La GAV : Frédéric Lepage sous le feu des flingueuses, Troisième audition . 3/4

La GAV : Frédéric Lepage sous le feu des flingueuses, troisième et avant dernière audition. 3/4

Suite de la Garde à vue de Monsieur

Frédéric Lepage

3e interrogatoire par Fanny Haquette

La GAV, Garde à vue d’un auteur par Collectif polar c’est : 4 interviews d’un même auteur par 4 flingueuses différentes.

La GAV c’est des interviews en direct, du vrai live, en conditions réelles.

Durant 2 jours nous kidnappons en quelques sorte un auteur de polar.

Nous lui demandons de nous consacrer au minimum 4h de son temps sur les deux jours que dure la Garde à Vue.

Et durant ce temps nous lui posons une série de questions en batterie auxquelles il ou elle doit répondre instantanément. Nous ne lui laissons pas le temps de réfléchir à ses réponses. C’est un échange en live. Comme sur un plateau, sur un salon. C’est pas préparé,  ce que l’on recherche c’est la spontanéité. Et croyez moi au réveil ou en fin de journée, nos auteurs sont comme nous, soit pas bien réveillés soit crevés de leur journée. Et là nous les cueillons !

▶ **Consignes**
[a] Transcrivez l'extrait sur la Garde à vue, tout ce qui va de « Et durant ce » jusqu'à « les cueillons ! ».
[b] Traduisez en anglais cette phrase de l'extrait sur la Garde à vue : « Durant 2 jours nous kidnappons en quelques sorte un auteur de polar. »
[c] Dans l'extrait sur la Garde à vue, relevez chaque quantité écrite en chiffres entre « La GAV, Garde à vue d'un auteur » et « les deux jours que dure la Garde à Vue ». Donnez aussi ce qu'elle compte.

▶ **Jeu de données**
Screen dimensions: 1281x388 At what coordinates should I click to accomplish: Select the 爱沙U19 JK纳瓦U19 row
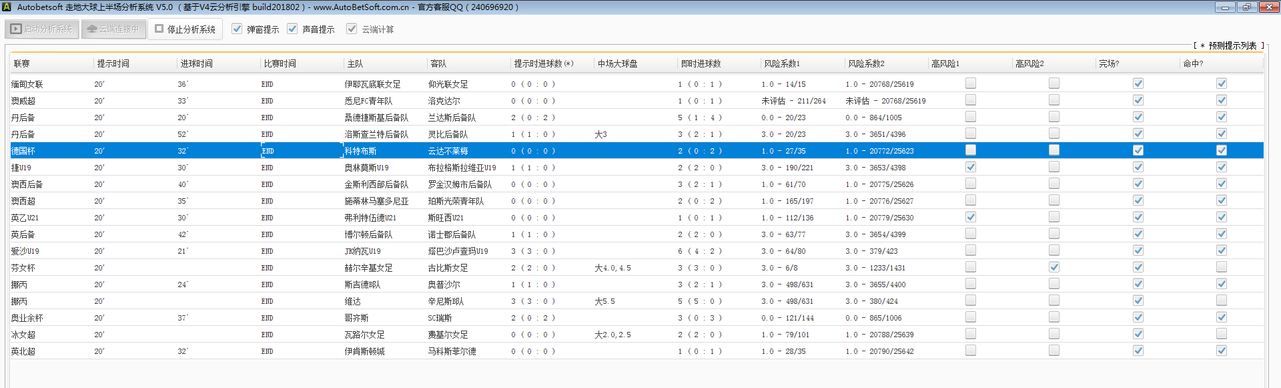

▶ **Réponses**
[a]
Et durant ce temps nous lui posons une série de questions en batterie auxquelles il ou elle doit répondre instantanément. Nous ne lui laissons pas le temps de réfléchir à ses réponses. C’est un échange en live. Comme sur un plateau, sur un salon. C’est pas préparé,  ce que l’on recherche c’est la spontanéité. Et croyez moi au réveil ou en fin de journée, nos auteurs sont comme nous, soit pas bien réveillés soit crevés de leur journée. Et là nous les cueillons !

[b] For 2 days, we kidnap a crime fiction author, in a way.

[c]
- 4 interviews
- 4 flingueuses
- 2 jours
- 4h